*** RECORDS FOR THE TASK ***

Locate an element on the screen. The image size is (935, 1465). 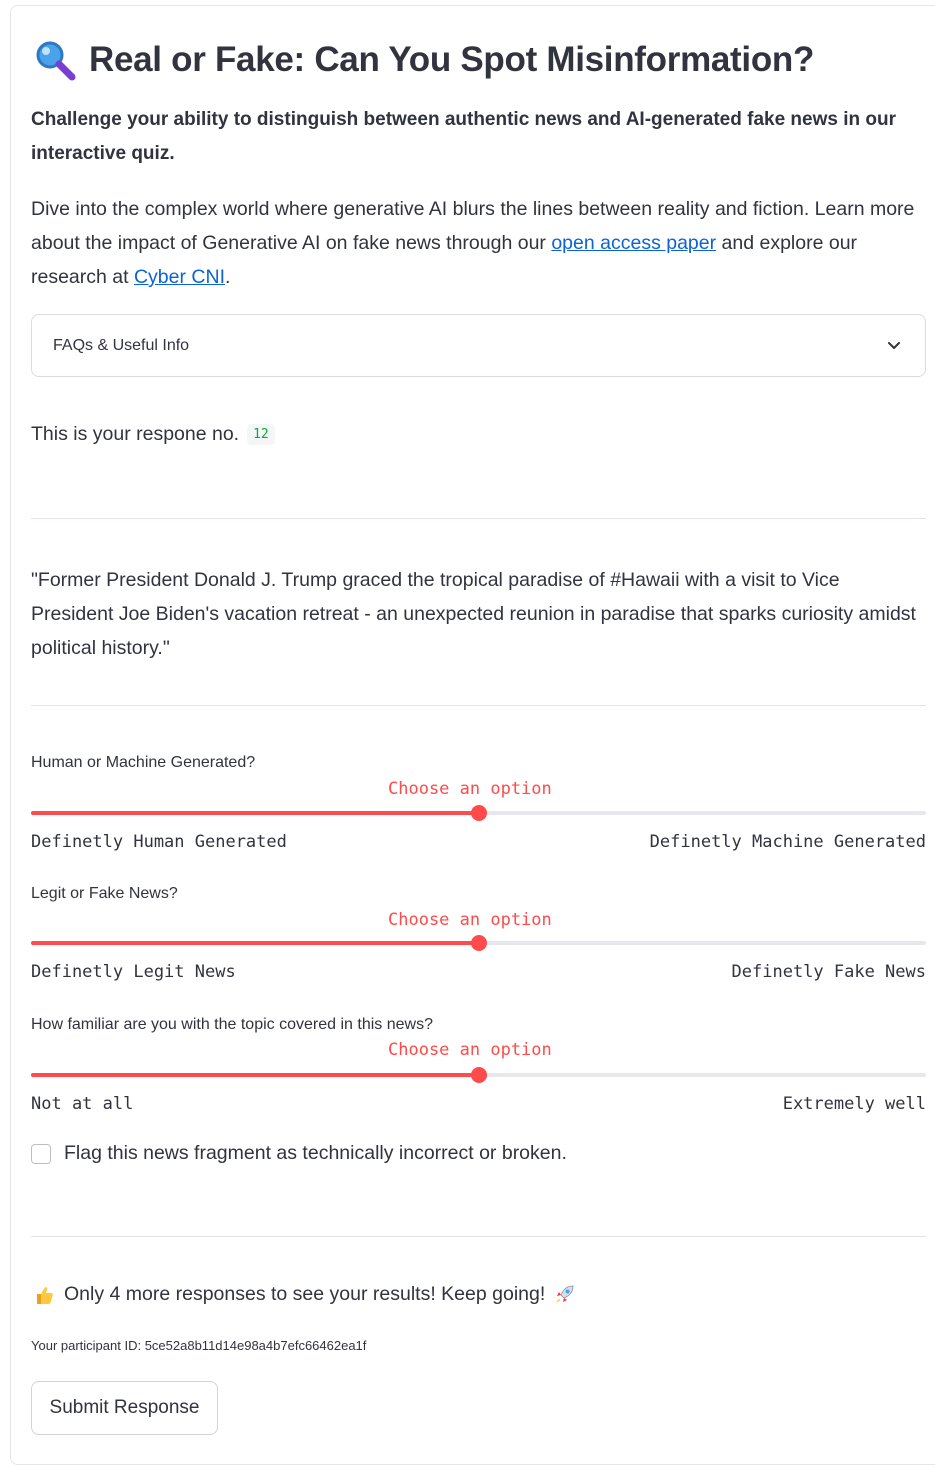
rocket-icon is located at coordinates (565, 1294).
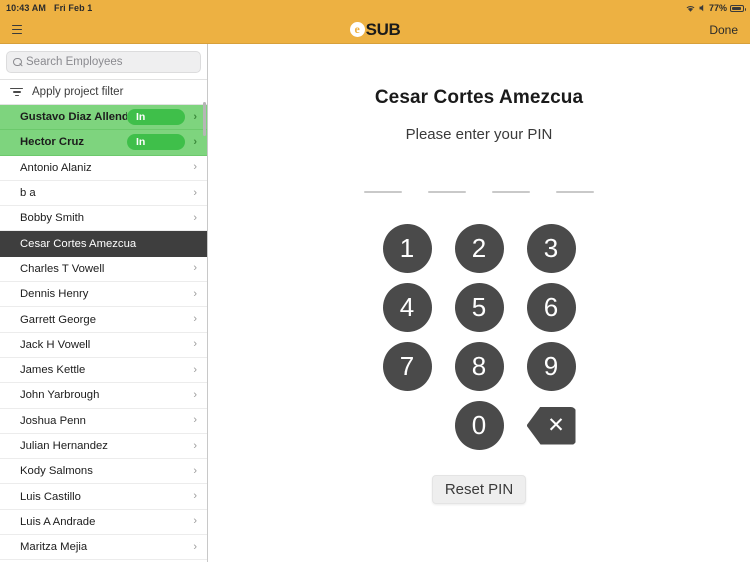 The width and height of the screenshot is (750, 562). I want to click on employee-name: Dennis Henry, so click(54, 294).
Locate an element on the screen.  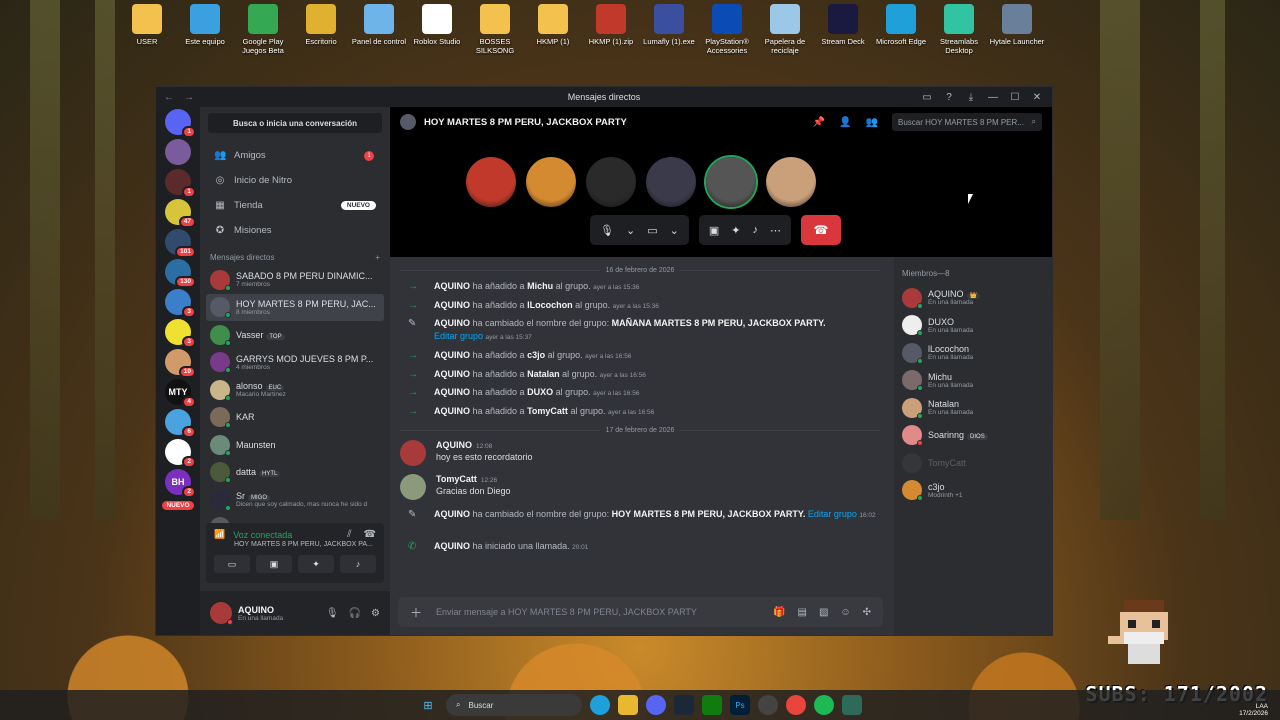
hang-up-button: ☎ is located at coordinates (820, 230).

***

ACTIVITY → Can you transcribe every one of the lines above word for word, leaving out the pictures?

COMPLETED TASK →
Locate an element on the screen. The image size is (935, 1465). 
rocket-icon is located at coordinates (565, 1294).
 The width and height of the screenshot is (750, 562). I want to click on employee-name: Dennis Henry, so click(54, 294).
Locate an element on the screen.  
hang-up-button: ☎ is located at coordinates (820, 230).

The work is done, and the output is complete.